21.02.2012

"L’évaluation des besoins, une notion problématique et politique"

Comment sont évalués les besoins de logement en France ? Pourquoi est-il si difficile de s’accorder sur leur réalité ? L’éclairage de Jean-Claude Driant, professeur à l’Institut d’urbanisme de Paris.

Jean-Claude Driant - photo ADIL

On dit souvent qu’il manque, en France, 1 million de logements. Partagez-vous ce point de vue ?

"Ce chiffre est sujet à caution. Il fait débat et ne me semble pas pertinent car il ne tient pas compte de nombreux facteurs : évolution des ménages, diversité des situations régionales... La réalité est bien plus complexe : il n’y a pas de consensus sur les besoins de logement en France car leur mesure peut prendre des formes très diverses."

Quelles sont alors  les différentes acceptions des besoins en logements ?

"Une première acception est prise en compte, a minima, par tous les acteurs du secteur : c’est la projection de l’accroissement du nombre de ménages. L’INSEE réalise des projections aussi bien au niveau national que local. Mais l’évolution démographique est difficile à anticiper au niveau local, car il faut tenir compte non seulement des naissances, mais aussi de la décohabitation (enfants qui quittent le domicile parental, divorces…), et des migrations liées aux marchés locaux de l’emploi.
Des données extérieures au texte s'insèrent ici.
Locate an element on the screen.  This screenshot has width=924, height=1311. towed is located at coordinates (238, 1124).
Une seconde approche part de l’idée selon laquelle il y aurait un déficit de logement lié au retard pris en matière de construction neuve au cours des précédentes décennies. La nécessité de combler ce déficit s’ajoute à la prise en compte de la croissance de la population pour quantifier le besoin de logements. Ainsi, si l’augmentation du nombre de ménages nécessite la construction de 300 000 logements par an et que l’on décide de combler sur cinq ans un déficit d’un million de logements, il faut à ajouter 200 000 unités de plus et construire 500 000 logements par an.
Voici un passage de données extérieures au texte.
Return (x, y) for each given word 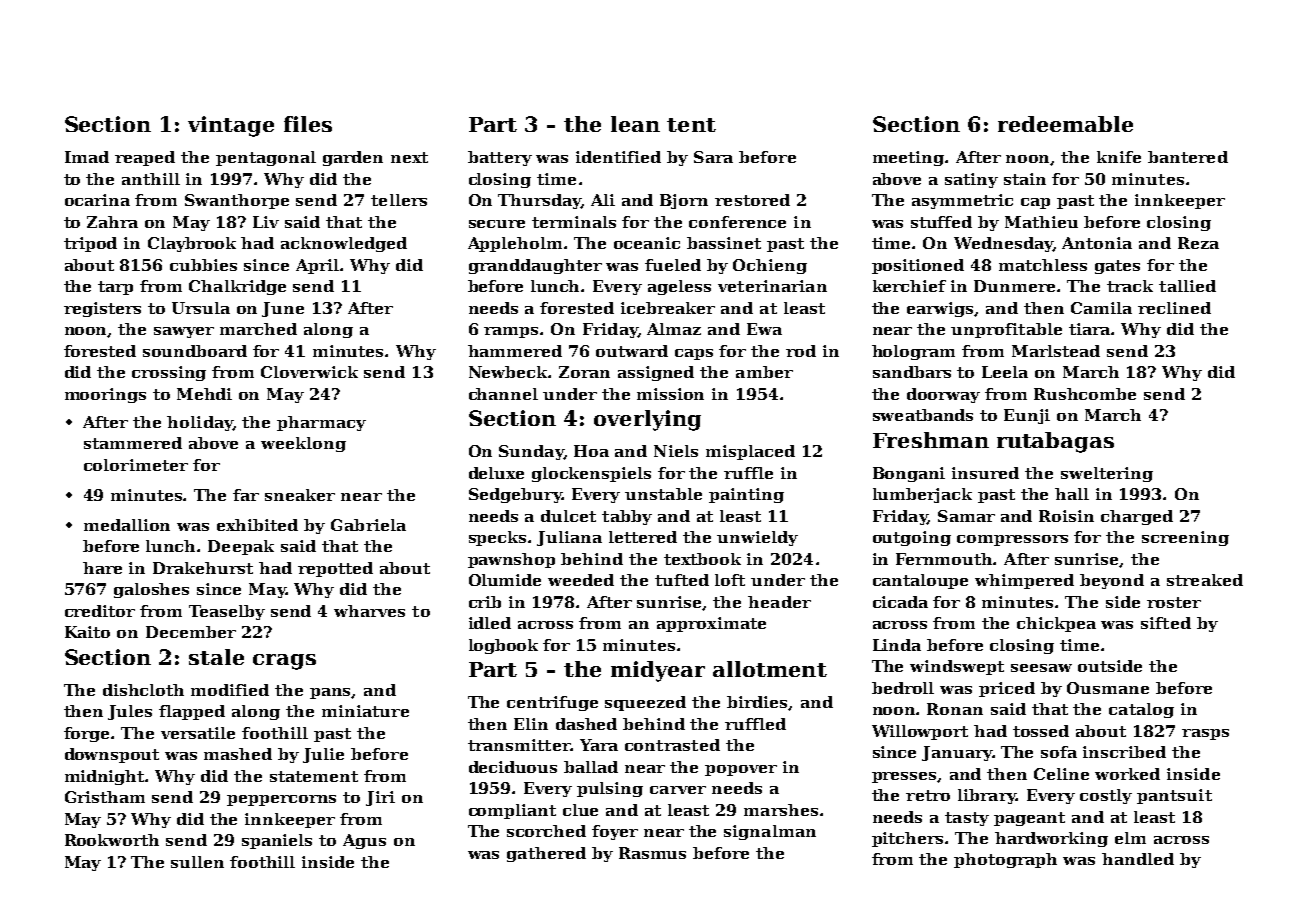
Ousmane (1108, 688)
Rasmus (652, 853)
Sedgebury (515, 495)
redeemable (1065, 124)
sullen (197, 862)
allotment (770, 669)
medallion (127, 525)
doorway (943, 395)
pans (331, 693)
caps (694, 354)
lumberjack (922, 495)
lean (635, 124)
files (308, 124)
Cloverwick (309, 372)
Enfin, le besoin de logements n’est pas uniquement une affaire quantitative. Les mauvaises conditions de logement font partie de l’expression du besoin, qui consiste, dans ce cas, à remédier au mal-logement (trop petit, trop cher, trop loin…). Selon les chiffres de la Fondation Abbé Pierre, cette situation concerne potentiellement 10 millions de personnes en France."

Qui définit le besoin de logement en France ?

"Dans ce cadre général, chaque acteur du secteur dispose de sa propre vision et de l’expertise correspondant à son champ d’activité. Les organismes Hlm par exemple connaissent la demande de logement social (la demande de logement n’est pas la même chose que le besoin), ils connaissent l’état de leur patrimoine et savent s’il doit être amélioré. Les agents immobiliers, dans le parc privé, ont leur approche des besoins, des difficultés à se loger, des prix pratiqués. Tous ces acteurs peuvent être réunis au niveau local à l’occasion de l’élaboration ou du suivi d’un Programme Local de l’Habitat (PLH).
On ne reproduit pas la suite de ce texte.